Inflamación abdominal después de comer, exceso de gases, diarrea que alterna con constipación y una sensación persistente de malestar digestivo. Para muchas personas, estos síntomas se vuelven parte de la rutina durante meses o incluso años sin obtener respuestas claras. En ese contexto, cada vez más pacientes llegan al consultorio hablando de dos trastornos que ganaron visibilidad en los últimos años: el SIBO y el IMO.
Ambas condiciones están relacionadas con alteraciones en los microorganismos que habitan el intestino, aunque presentan diferencias importantes. El SIBO —sigla en inglés de “sobrecrecimiento bacteriano del intestino delgado”— ocurre cuando bacterias que normalmente viven en el colon migran hacia el intestino delgado y comienzan a fermentar los alimentos antes de tiempo.
Esa fermentación prematura genera gases, distensión abdominal y alteraciones digestivas.
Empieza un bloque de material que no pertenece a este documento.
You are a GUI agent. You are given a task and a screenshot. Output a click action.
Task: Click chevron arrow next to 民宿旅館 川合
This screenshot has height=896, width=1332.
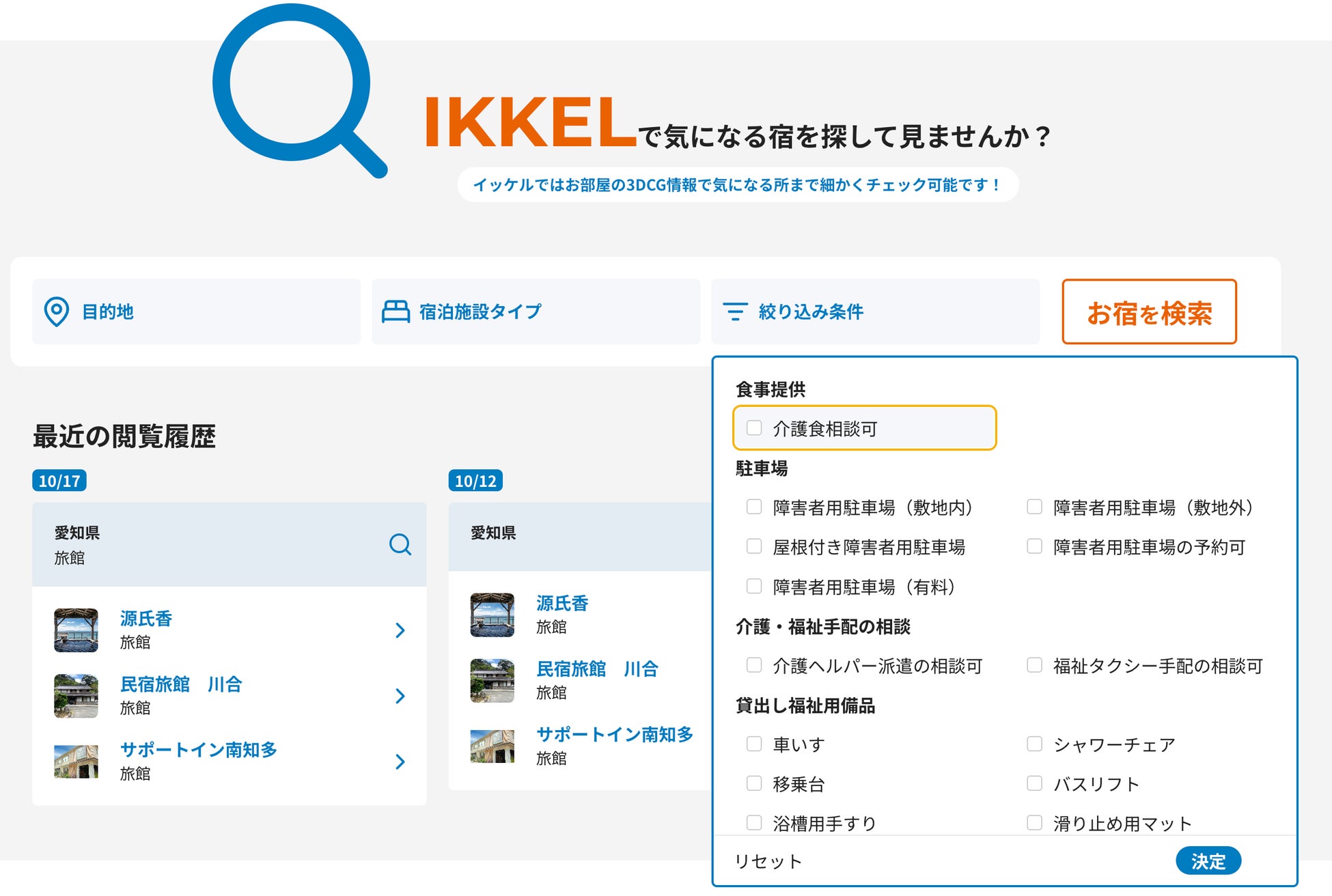[x=400, y=696]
En el caso del IMO, el mecanismo es similar, pero los microorganismos involucrados no son bacterias, sino arqueas productoras de metano, un detalle que modifica tanto los síntomas como el tratamiento.
Cómo diferenciar el SIBO del IMO
Los especialistas explican que el tipo de gas producido suele marcar la diferencia clínica entre ambos cuadros. El gastroenterólogo Facundo Pereyra señala que el SIBO suele asociarse más frecuentemente con diarrea, ya que el hidrógeno generado durante la fermentación irrita el intestino. En cambio, el IMO se vincula sobre todo con constipación, debido al efecto del metano sobre el tránsito intestinal.
Además de los síntomas digestivos clásicos, algunos pacientes pueden desarrollar problemas asociados a la mala absorción de nutrientes, como déficit de vitamina B12, anemia o falta de hierro.
La médica funcional Florencia Raele agrega que, en cuadros prolongados, también pueden aparecer otras manifestaciones como irritaciones cutáneas, infecciones urinarias recurrentes, molestias ginecológicas o alteraciones hormonales vinculadas a déficits nutricionales.
Durante años, muchas personas con síntomas compatibles con SIBO o IMO fueron diagnosticadas simplemente con síndrome de intestino irritable. La similitud entre los síntomas dificulta la diferenciación, ya que ambos cuadros pueden incluir dolor abdominal, hinchazón, gases y cambios en el ritmo evacuatorio.
Los especialistas advierten que, en algunos casos, el diagnóstico de colon irritable puede ocultar un sobrecrecimiento bacteriano. Sin embargo, también explican que ambas condiciones pueden coexistir y potenciarse mutuamente.
Los expertos identifican varios factores que aumentan la predisposición a desarrollar estas alteraciones intestinales:
- Diabetes.
- Hipotiroidismo.
- Estrés crónico.
- Constipación frecuente.
- Uso prolongado de omeprazol.
- Cirugías abdominales previas.
- Trastornos de motilidad intestinal.
También se consideran factores asociados ciertos antecedentes desde etapas tempranas de la vida, como el uso repetido de antibióticos, la ausencia de lactancia materna o el nacimiento por cesárea.
La herramienta más utilizada es el test de aliento, un estudio no invasivo que mide los gases producidos tras ingerir una solución específica. Si el paciente presenta niveles elevados de hidrógeno, puede sugerir SIBO; cuando predominan los niveles de metano, el diagnóstico apunta más hacia IMO.
Sin embargo, los especialistas aclaran que estos estudios no son perfectos y pueden arrojar falsos positivos, por lo que el diagnóstico debe interpretarse junto con la historia clínica y los síntomas de cada persona.
Los expertos coinciden en un punto central: ni el SIBO ni el IMO deben tratarse mediante automedicación o consejos obtenidos en redes sociales. La evaluación médica sigue siendo clave para identificar el origen de los síntomas y definir el tratamiento adecuado en cada caso.